There are few outdoor-related subjects that elicit more response and prompt more passionate emotions than the debate about free-roaming and feral cats and their impact on U.S. songbird—and game-bird—populations.
These days, when a reporter accurately writes that millions of birds are killed annually by outdoor cats, more often than not, cat supporters immediately rally to the defense of pet cats allowed to run freely as well as those abandoned or homeless cats that live outside year ‘round.
Until recently, few organizations or individuals dared to speak out strongly to condemn the well-meaning but misdirected Trap, Neuter and Return programs implemented by some cities and municipalities that capture feral cats but turn them loose again after sterilization.
The American Bird Conservancy (ABC) is one of the few conservation groups that fully grasps the irrationality of TNR programs and hasn’t been afraid to say it. The organization produces videos, fact sheets and has launched a Keep Your Cat Indoors campaign.
A 2010 peer-reviewed University of Nebraska-Lincoln report, "Feral Cats and Their Management," put the annual economic loss from feral cat predation on birds in the U.S. at $17 billion.
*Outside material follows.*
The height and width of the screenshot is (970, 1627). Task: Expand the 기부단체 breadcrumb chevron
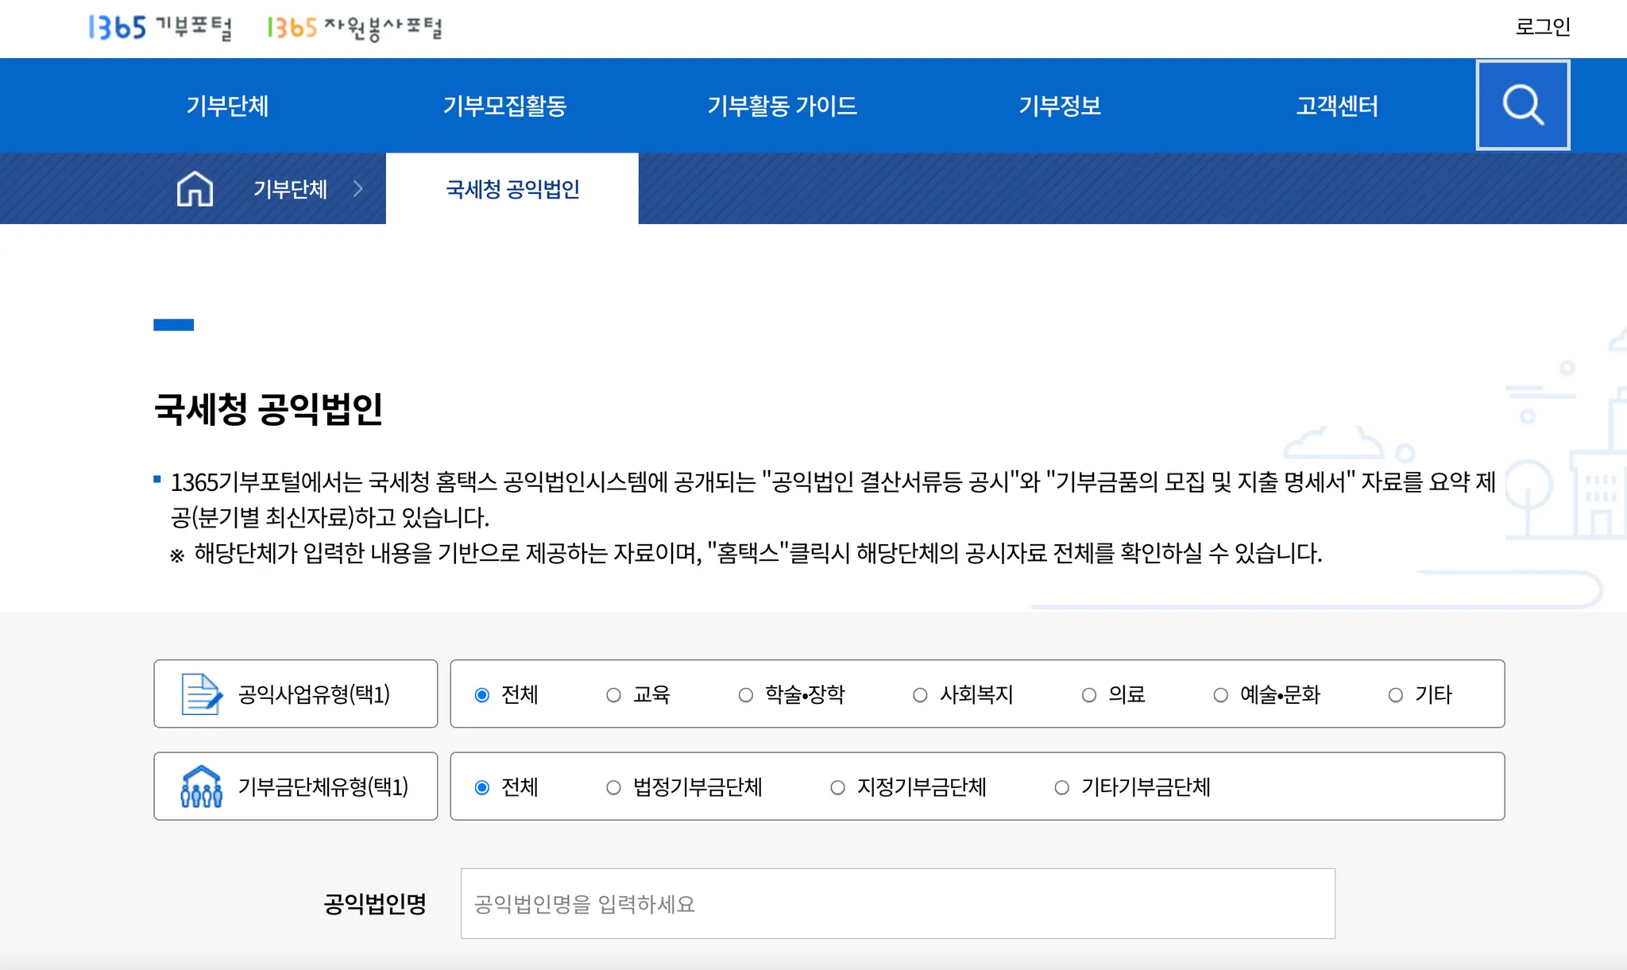pyautogui.click(x=358, y=189)
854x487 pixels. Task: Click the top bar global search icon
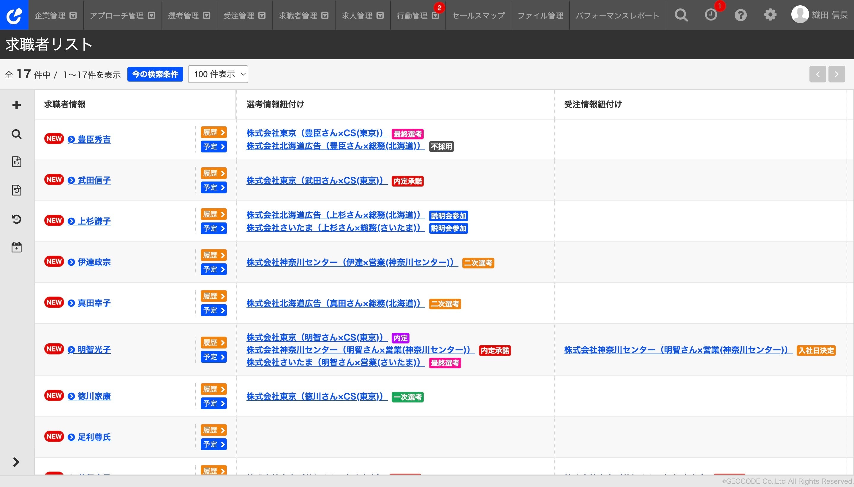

In his May 29 column, Worcester, Massachusets, "Telegram & Gazette" outdoors columnist Mark Blazis doesn’t pull any punches. While noting that cats are not native to America, Blazis calls for a national educational effort to significantly change long-ingrained habits of pet owners who assume their right of ownership to let their cats roam free.
“They need to know they are killing with their permissive kindness,” Blazis writes.
According to Blazis, the ABC and others, an estimated 80 million feral cats currently roam the U.S. outdoors. Studies show that Wisconsin alone annually loses 17-30 million songbirds to outdoors felines. Nationally, feral and domestic cats annually kill between 100-300 million songbirds, with some estimates placing that number closer to 1 billion.
In 2005, 57 percent of the 12,000-member Wisconsin Conservation Congress voted to support a proposal to allow hunters to kill feral cats to protect game birds and songbirds from predatory stray felines. Then-Gov. Jim Doyle said his office was inundated with letters and e-mails from angry cat lovers and that he’d never sign a bill allowing open season on free-roaming cats. The proposal was subsequently dropped.
You see, there’s no middle ground on the debate about cats in the outdoors.